For statistically reliable results that actually capture the range of human opinion, you generally need more than ten raters per example. The experiments also show that reliable results can often be achieved with around 1,000 total annotations, but only if the budget is split correctly between test examples and raters.

Is ten raters enough? The study suggests it is the bare minimum for reliable AI benchmarks, a stark contrast to the three‑to‑five evaluators most teams still use. By testing thousands of budget‑rater configurations, the researchers discovered that around 1,000 annotations can yield stable results—provided the split between test items and annotators is carefully balanced.

Otherwise, the numbers become noisy, and model comparisons lose meaning. Consequently, the prevailing practice of assigning only one to five raters per example now appears questionable. Yet the paper does not prescribe a universal budget; it merely flags the trade‑off and leaves open how organizations will reallocate resources.

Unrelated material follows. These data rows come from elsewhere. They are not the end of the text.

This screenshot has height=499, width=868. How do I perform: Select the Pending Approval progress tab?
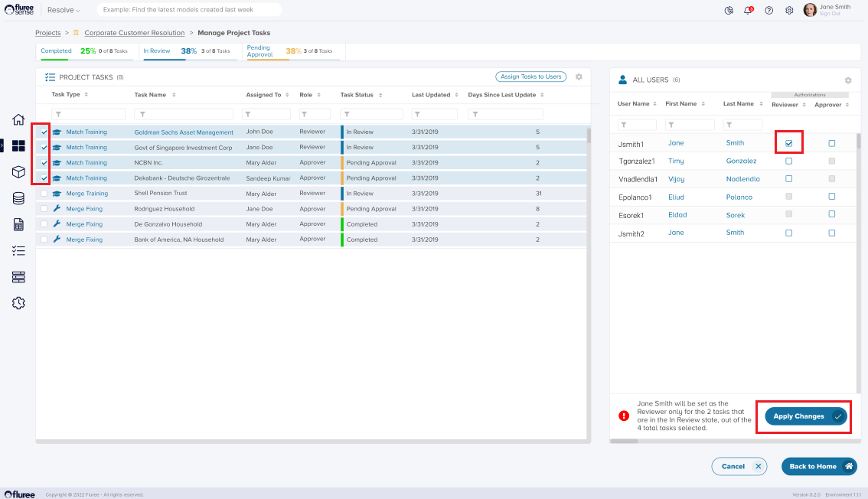click(x=294, y=51)
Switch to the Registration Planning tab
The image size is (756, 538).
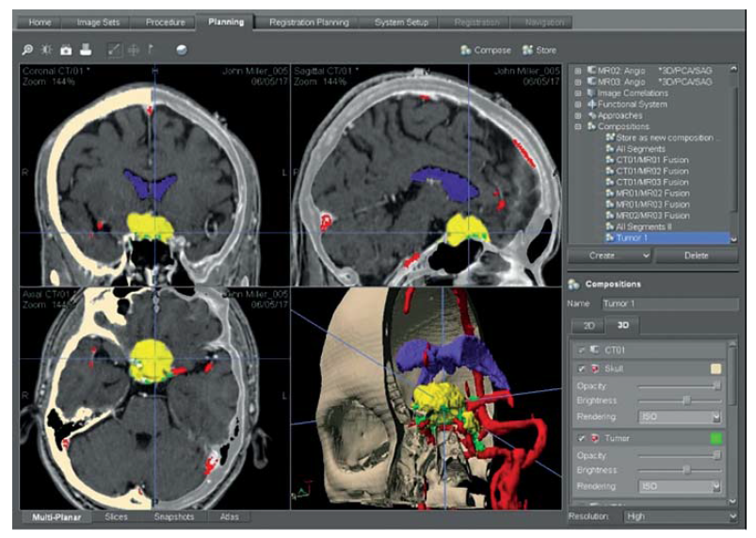point(308,22)
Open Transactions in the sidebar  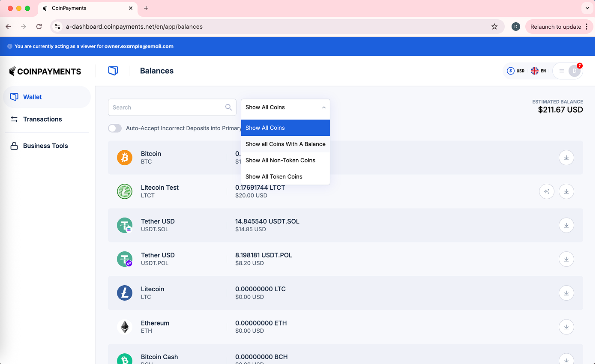[42, 119]
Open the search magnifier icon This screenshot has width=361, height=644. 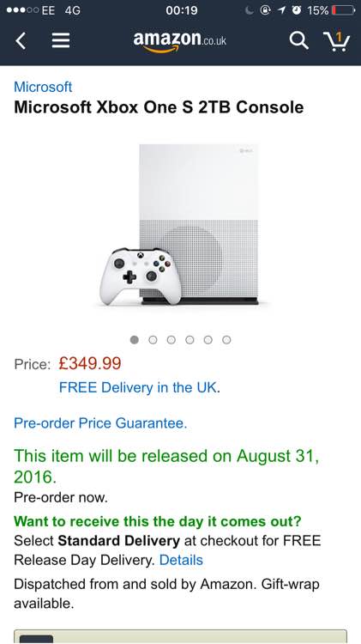point(298,40)
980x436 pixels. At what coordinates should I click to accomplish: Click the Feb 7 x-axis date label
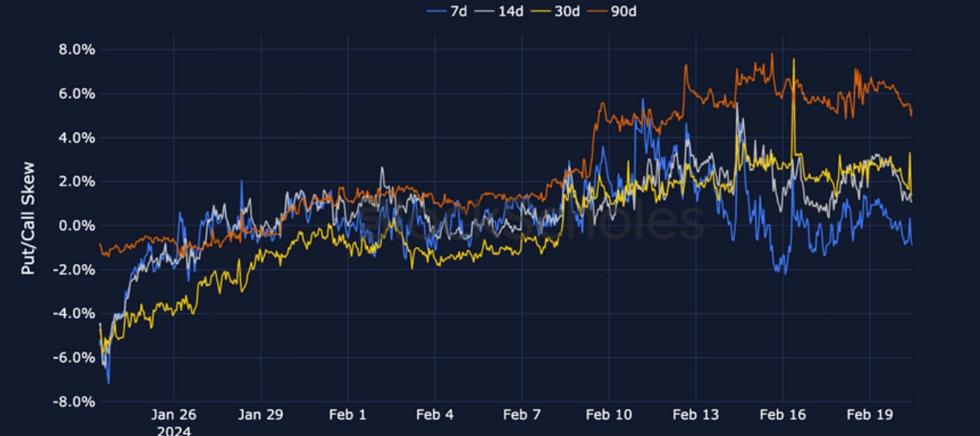(x=522, y=415)
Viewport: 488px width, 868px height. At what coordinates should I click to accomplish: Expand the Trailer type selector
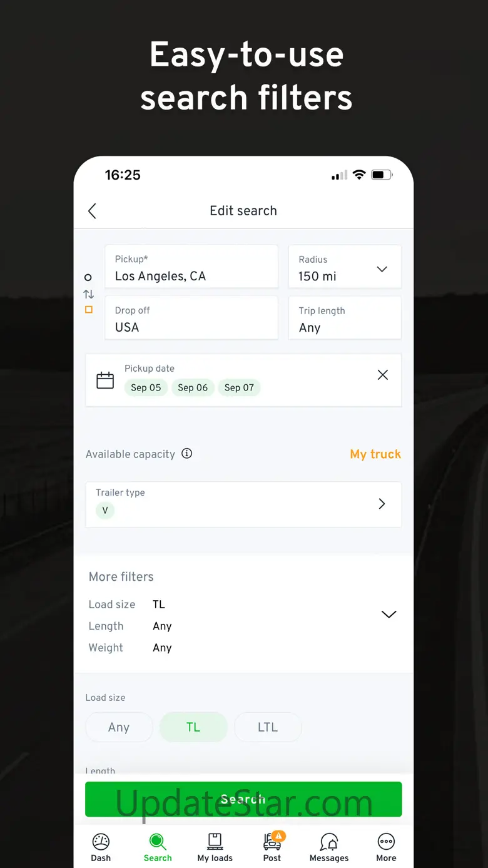(x=382, y=504)
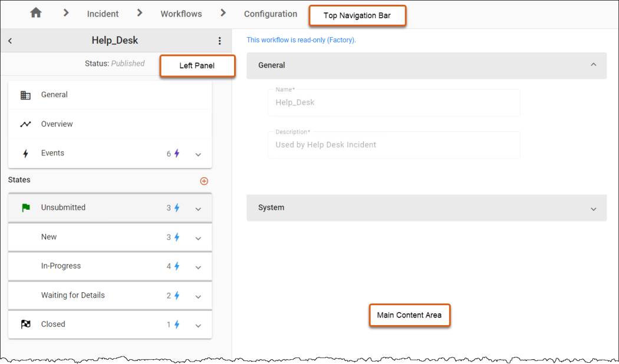Select Workflows in the breadcrumb
This screenshot has width=619, height=364.
coord(180,13)
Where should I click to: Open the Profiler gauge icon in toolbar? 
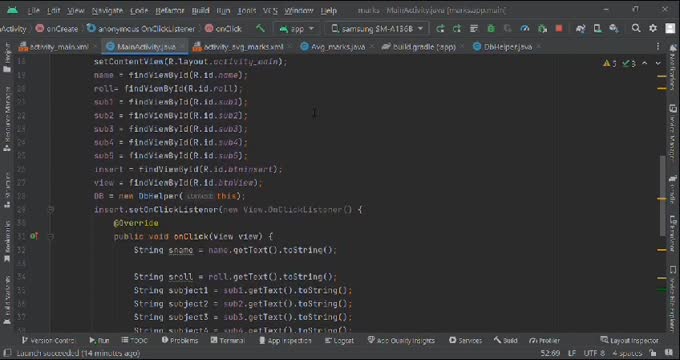pyautogui.click(x=525, y=29)
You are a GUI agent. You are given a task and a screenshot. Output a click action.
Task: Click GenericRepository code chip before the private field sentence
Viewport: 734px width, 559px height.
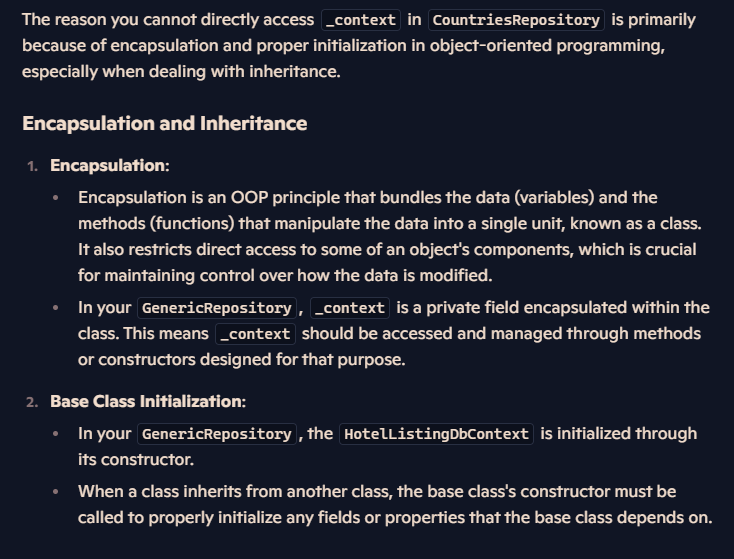217,308
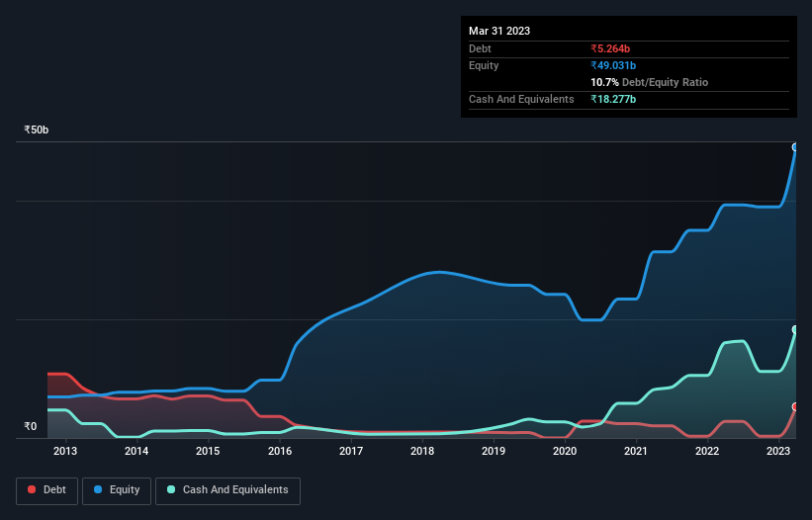Viewport: 812px width, 520px height.
Task: Click the 10.7% Debt/Equity Ratio text
Action: click(650, 82)
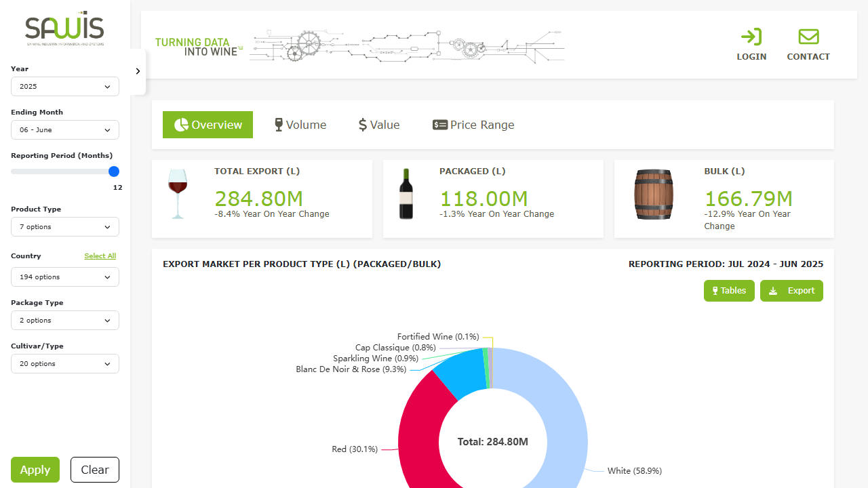Click the Reporting Period slider handle
The image size is (868, 488).
114,171

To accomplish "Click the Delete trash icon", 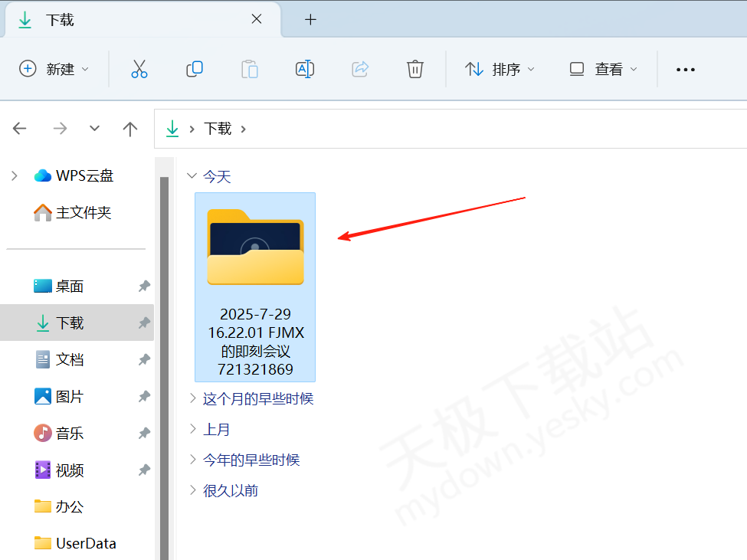I will (415, 69).
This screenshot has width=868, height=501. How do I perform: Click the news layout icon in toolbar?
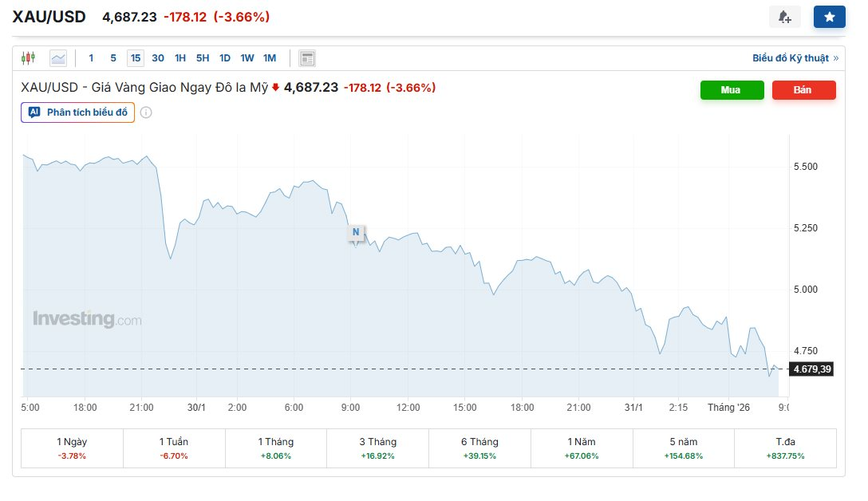point(307,58)
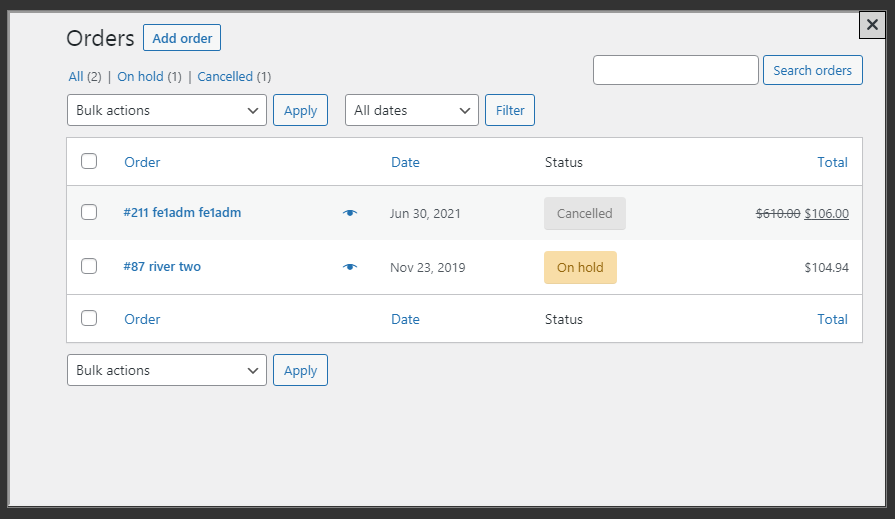Viewport: 895px width, 519px height.
Task: Tick the checkbox for order #211
Action: click(89, 212)
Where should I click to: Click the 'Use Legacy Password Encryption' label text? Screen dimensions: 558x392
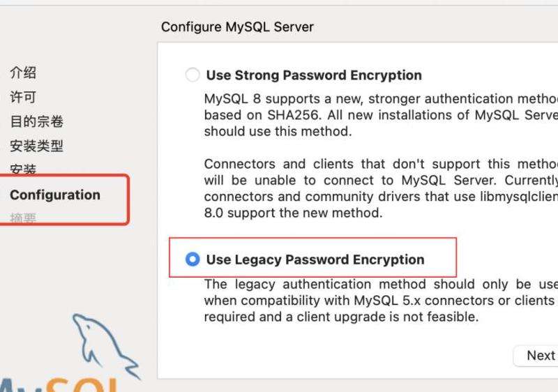point(315,259)
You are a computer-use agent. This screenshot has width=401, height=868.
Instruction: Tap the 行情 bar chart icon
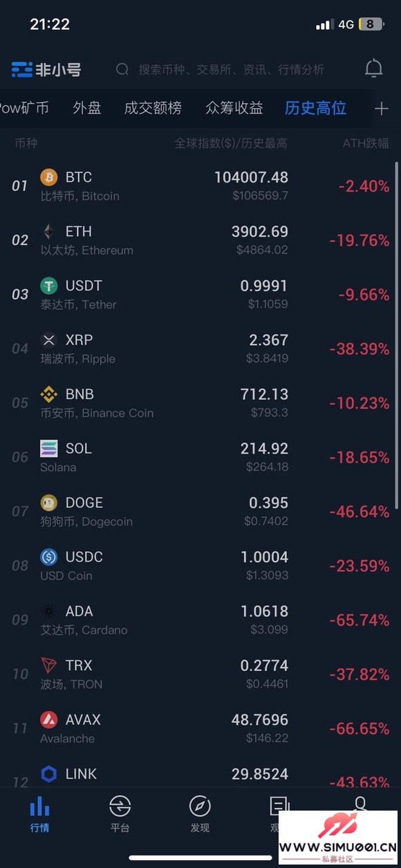tap(39, 806)
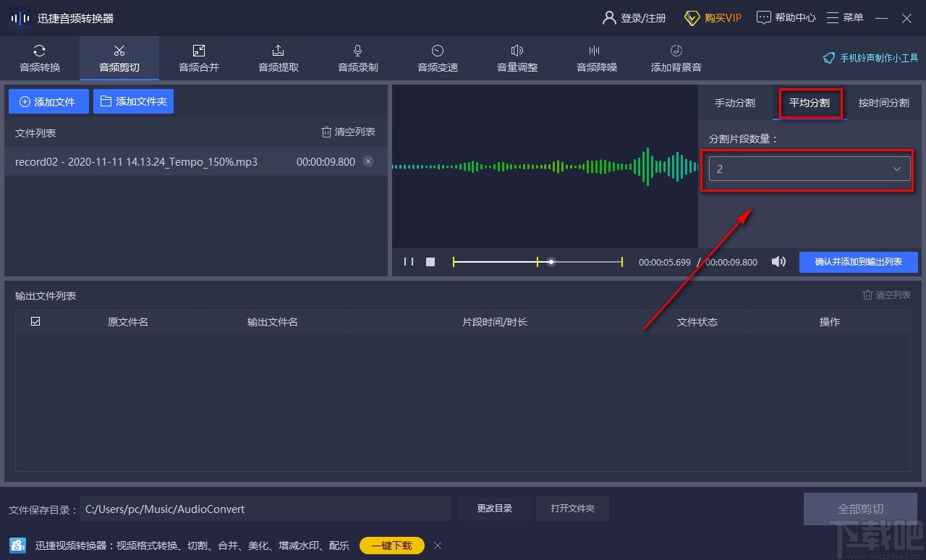
Task: Open the 音频转换 (audio convert) tool
Action: pyautogui.click(x=39, y=58)
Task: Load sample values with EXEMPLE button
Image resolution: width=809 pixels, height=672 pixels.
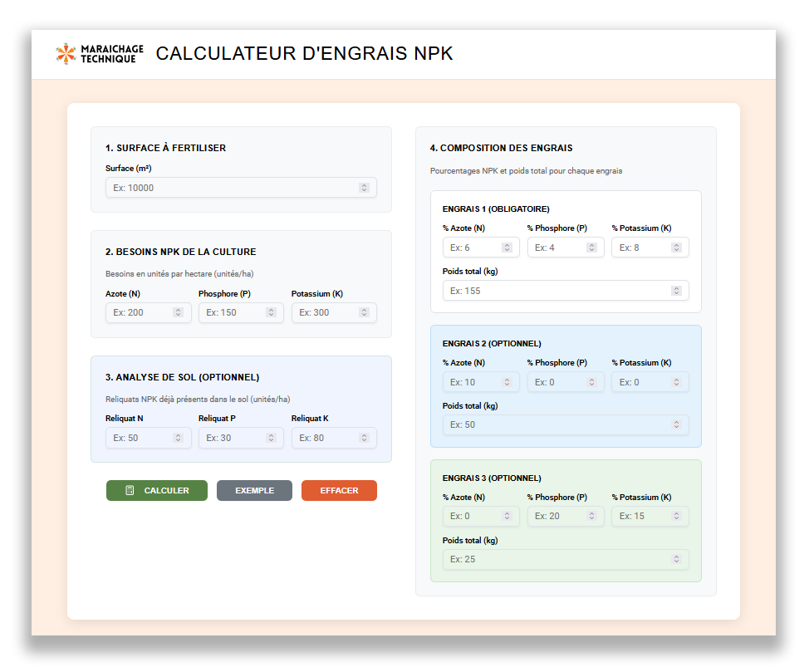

Moreover, while the findings are clear about the inadequacy of fewer than ten raters, they stop short of confirming whether ten is sufficient across all task types. The community must decide whether to adjust evaluation pipelines, and whether such changes will translate into more trustworthy performance metrics remains uncertain.

Further Reading

Common Questions Answered

How many raters does Google's study suggest are needed for reliable AI benchmark evaluations?

Google's research indicates that more than ten raters per test example are necessary for statistically reliable results. The study challenges current practices of using only one to five raters, demonstrating that such limited human input fails to capture the full range of human opinion and judgment.

What did Google's research reveal about the current methods of AI model comparisons?

The study found that typical AI benchmark evaluations using just three to five raters per example are insufficient for making reproducible model comparisons. By testing thousands of combinations across different budget sizes and rater counts, researchers discovered that around 1,000 annotations can yield stable results when carefully balanced.

Why are more human raters important in AI benchmark testing?

More human raters help capture the nuanced and diverse range of human opinions and judgments when evaluating AI models. The Google study emphasizes that fewer than ten raters can introduce significant noise and unreliability into benchmark comparisons, potentially leading to misleading conclusions about AI model performance.